我急切想要知道邓尕泽旺的答案,索性抓过他的手,在众目睽睽下摁在我穿着黑丝的大腿上,皱着眉问:“好看吗?”
邓尕泽旺眉头微挑,笑意渐深,他抽回手反覆在我背上作拥抱状,随后俯身靠近,与我耳语道:“真不错,我的杰作。”
已经换下舞袍的邓尕泽旺立在床尾,高大的身影罩在我身上,他的视线从我的头顶,以极慢的速度扫描到脚尖。
同样身为男人,我知道邓尕泽旺现在幽沉的眼神意味着什么,可我却惊讶他竟然会对我有反应,他本就和同性恋不来电,对我应该更要恶心到不行才对。
一时间,这样的情况下,我不知道该怎么向他提起六年前那个承诺。
邓尕泽旺也不提,而是埋头轻轻一咬,破洞就像白色烟花,一路炸到我大腿根部。
我有些难堪,我这样被人诟病的存在,该如何满足他?还是说,他会和粉丝一样,对我失望?
“好了,今晚过后,你就再也不用每天穿着这些东西了。”邓尕泽旺瞥了一眼手里撕碎的布料,笑意不达眼底,“不过,就算这样,你也再没办法,堂堂正正地去喜欢女人了。”
如今位置颠倒,让我我没来由的恐慌,但也只能强装镇定,做好迎接接下来要发生的事的准备,不然,我这六年的坚持就会功亏一篑。

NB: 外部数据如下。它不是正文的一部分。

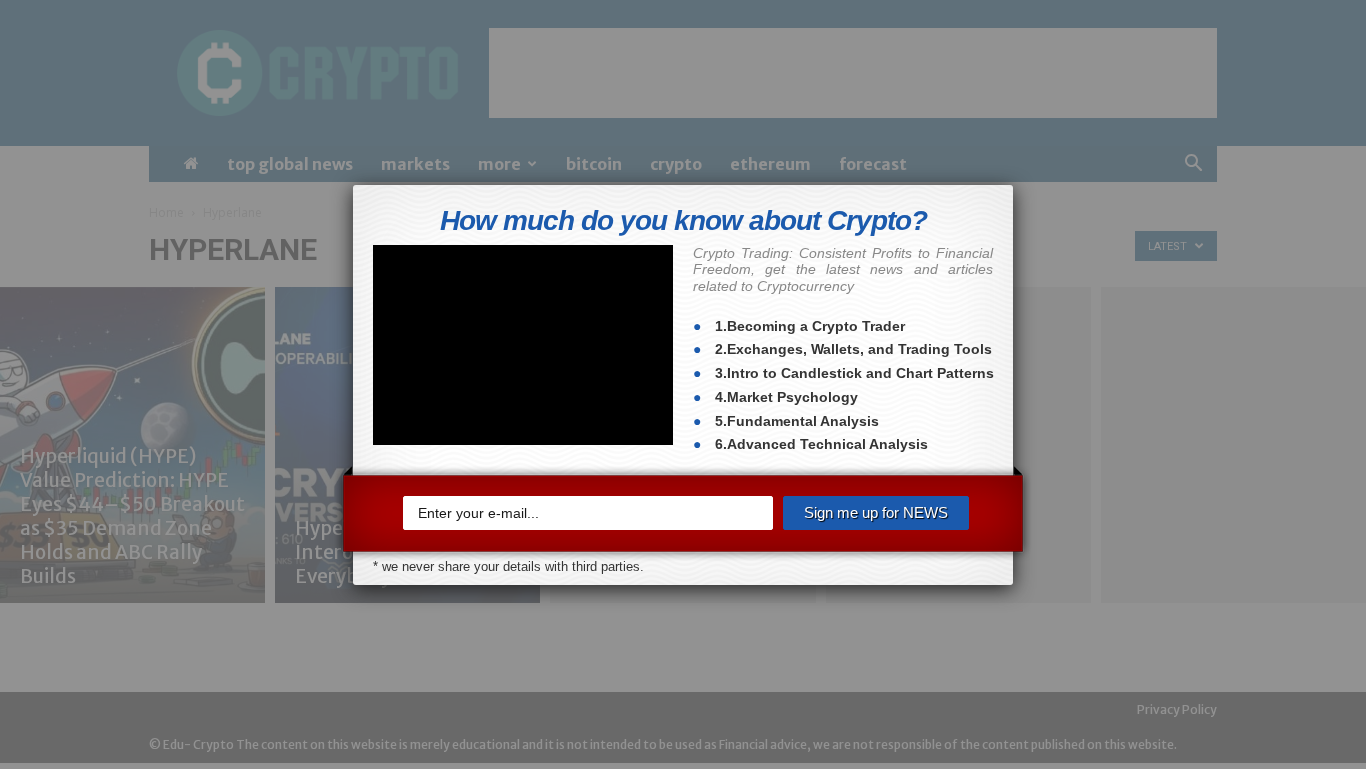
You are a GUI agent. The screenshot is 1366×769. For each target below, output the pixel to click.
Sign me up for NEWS (876, 512)
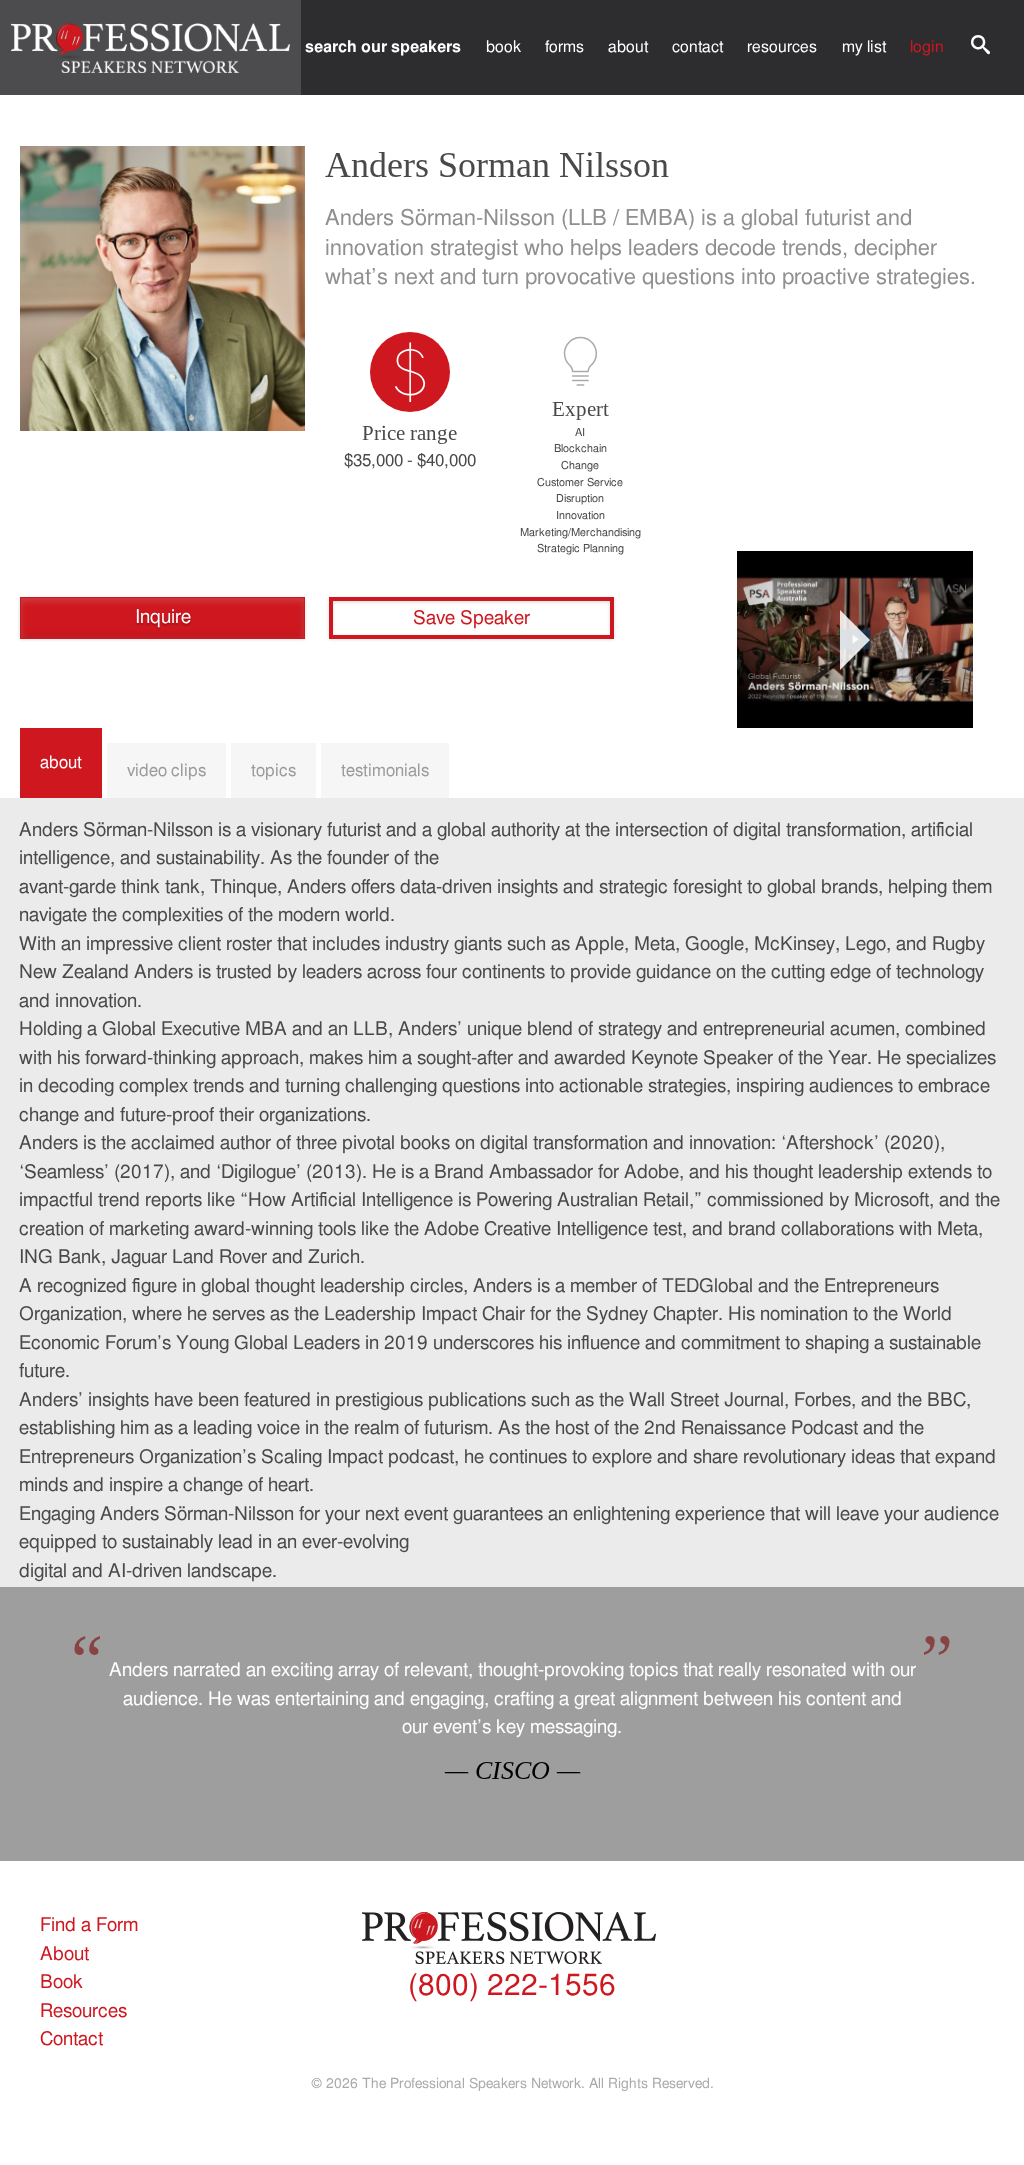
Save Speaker (471, 618)
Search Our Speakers (383, 47)
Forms (564, 47)
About (628, 47)
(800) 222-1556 (512, 1986)
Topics (273, 770)
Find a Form (89, 1925)
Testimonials (385, 770)
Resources (782, 47)
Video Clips (166, 770)
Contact (697, 47)
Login (927, 47)
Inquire (163, 617)
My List (864, 47)
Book (503, 47)
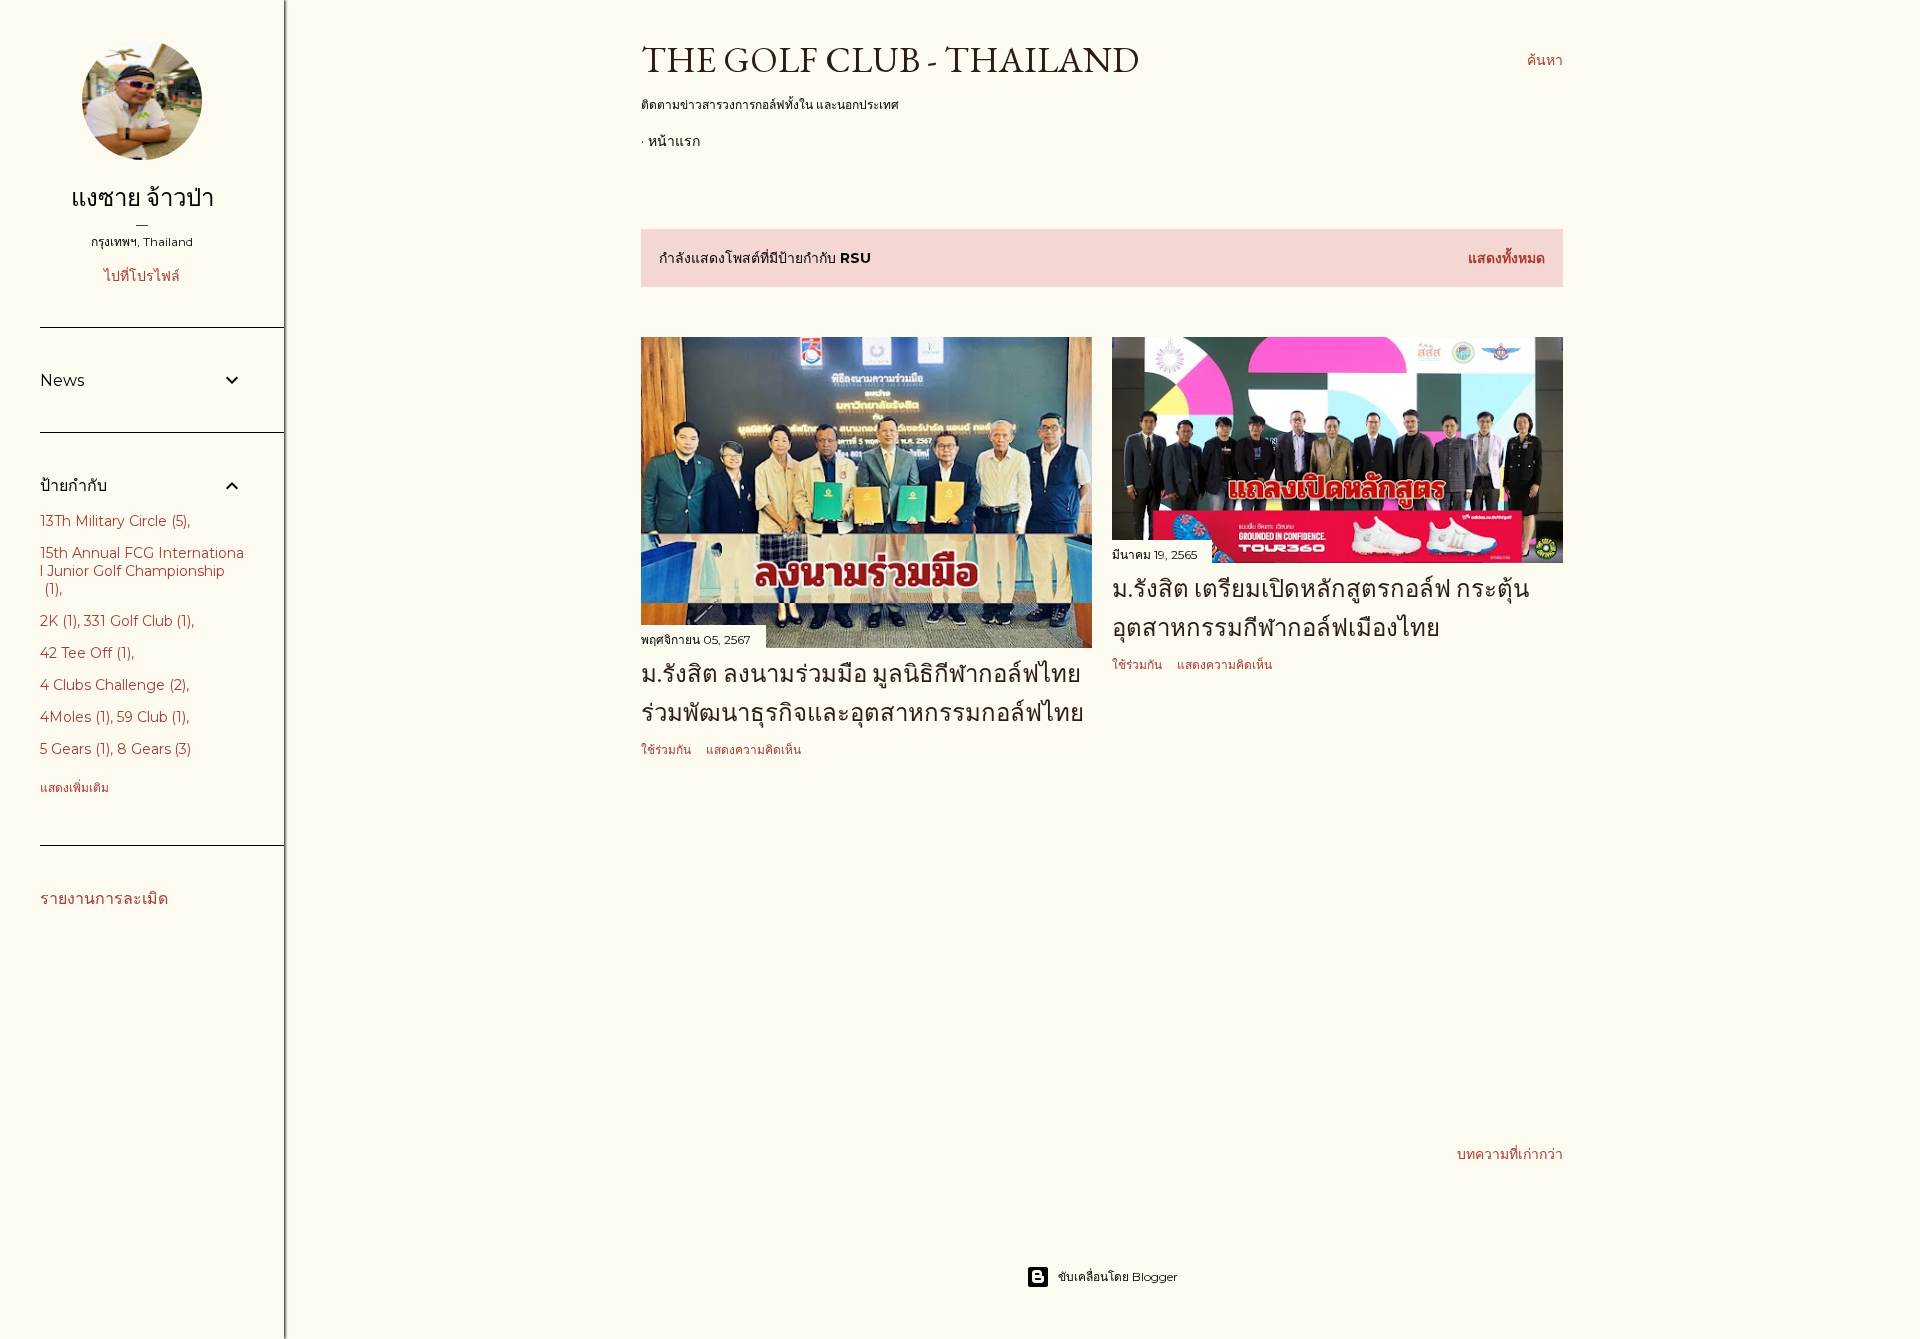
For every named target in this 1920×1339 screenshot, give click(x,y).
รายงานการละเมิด (104, 898)
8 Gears (152, 749)
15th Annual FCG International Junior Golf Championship (142, 571)
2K (56, 621)
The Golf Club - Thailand (890, 59)
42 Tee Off (83, 653)
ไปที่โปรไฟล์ (142, 276)
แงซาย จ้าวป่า (142, 197)
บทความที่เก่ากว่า (1510, 1154)
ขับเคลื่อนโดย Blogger (1118, 1276)
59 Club (150, 717)
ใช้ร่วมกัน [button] (666, 749)
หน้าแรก (674, 141)
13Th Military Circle (111, 521)
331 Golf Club (136, 621)
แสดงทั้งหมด (1506, 258)
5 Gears (73, 749)
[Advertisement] (866, 949)
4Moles (73, 717)
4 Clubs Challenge (111, 685)
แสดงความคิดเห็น (753, 749)
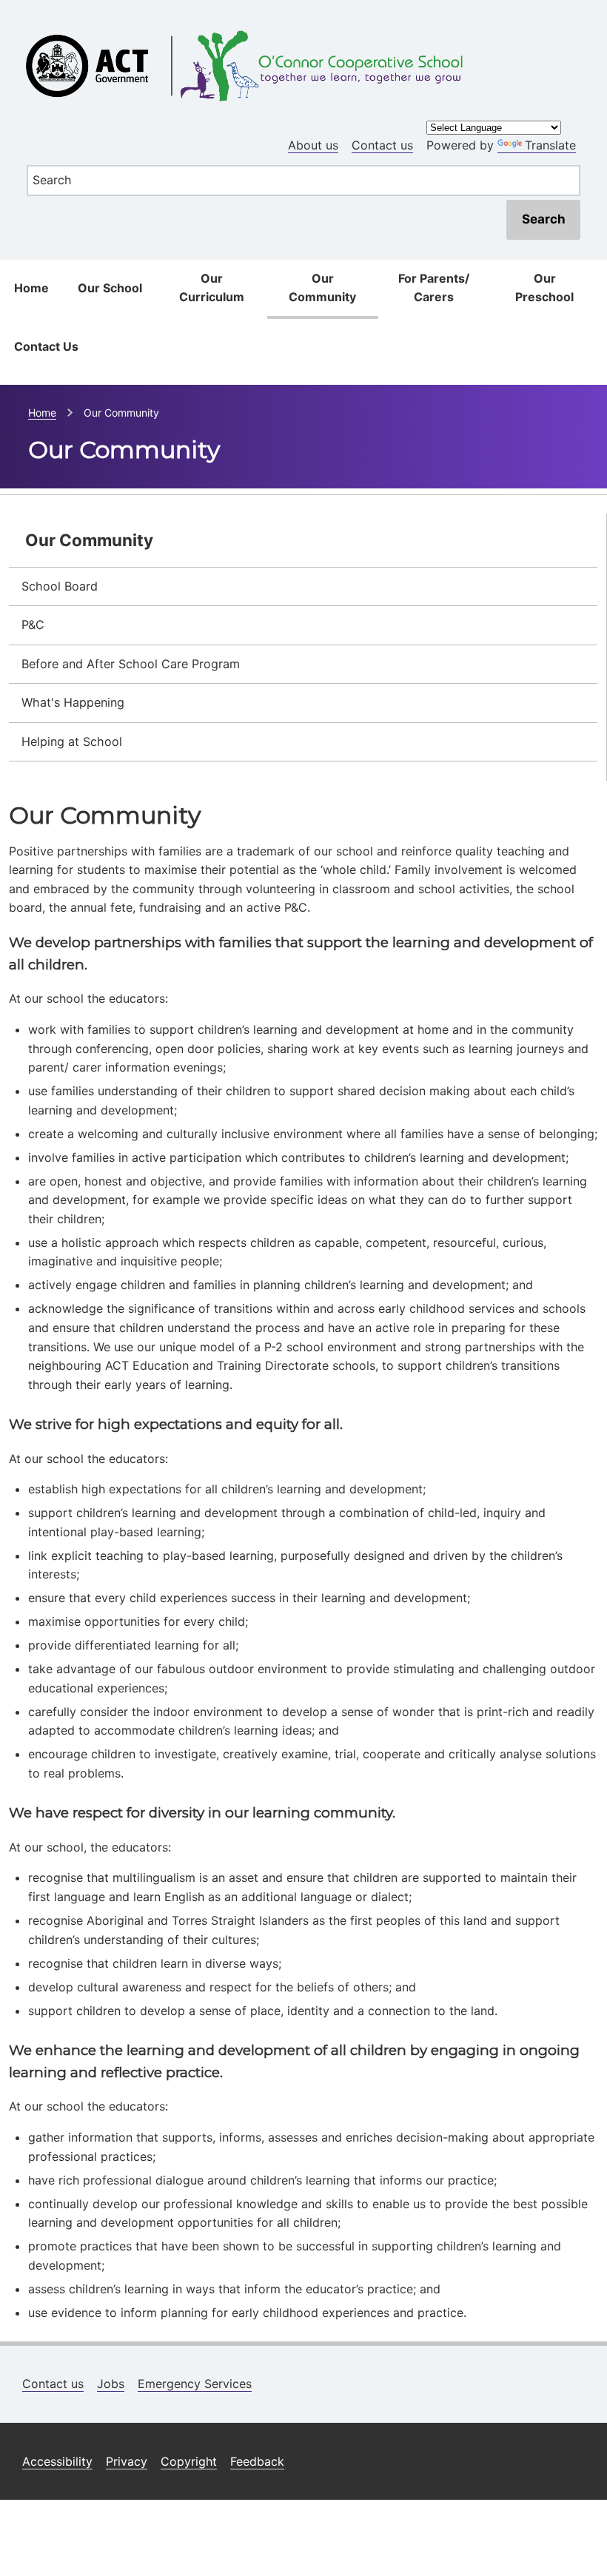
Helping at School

“六年里,你这根东西进入过多少个女人……”邓尕泽旺的手掌从前抚摸到后,按压到那个隐秘的角落,淡淡地问,“还是说,这里被多少男人上过?”
“没有……一个也没有。”我挡住发烫的脸,闷声否认。
这六年,我连别人的手都没牵过。
“哦,是嘛?”邓尕泽旺反问着,双掌扒开我的双“股”,指尖验证似的在那条沟里来回勾蹭,“还真是令人意外。”
话音一落,指尖混合着润滑,伸入里面,异物侵入感让我感到有些不适,但内心却被眼前的自然野性攻击得隐隐燥热,连头都开始发晕。
我喘着气,还没等我调整好腿上的姿势就被邓尕泽旺拦腰抱起,醒过神来,人已经泡进了浴缸。
“想知道,你当初是怎么对我的吗?”柔缓的唇贴在我耳廓,发出有些蛊惑的声音,但我却如堕冰窖。
“这就发抖了?”邓尕泽旺一手掐着我脖子,一手缓缓探进,他低声反问,“要不要我替你回忆一下?”
我抓住他的手臂摇头,表示拒绝,“不要……别说了。”
我以为接下来会遭受多么狠心的对待,但邓尕泽旺清理得却是细心又温柔。
我以为是自己麻木了,喘着气有些不确定地问:“我,有这么温柔吗……?”
身下动作一顿,随即凶狠起来,邓尕泽旺沉声道:“摸着有些乏味,刚才不过是在发呆而已。”
我就知道是自己想多了,咬着牙没再说话,直到他的腰压过来的那一刻,我才忍不住张口喘气,又痛又胀的感受让人有些抓狂。
“亲、亲一下……”
我迷迷糊糊地仰起头,去寻找别处的安慰,却被邓尕泽旺摁住脖子。
他用指腹恶狠狠地碾磨我的嘴唇,语气却是冷冰冰,“还亲过别人吗?”
我信心十足地摆头,并且伸出舌尖表示邀请,下一秒,一双滚烫的唇贴了上来。
那一刻,一切都完整了。

“那你呢,这么多年,碰过谁?”
我也想这么问,但我没资格,也不敢,同时又觉得现在的自己实在可笑,以前哪里在意过这些?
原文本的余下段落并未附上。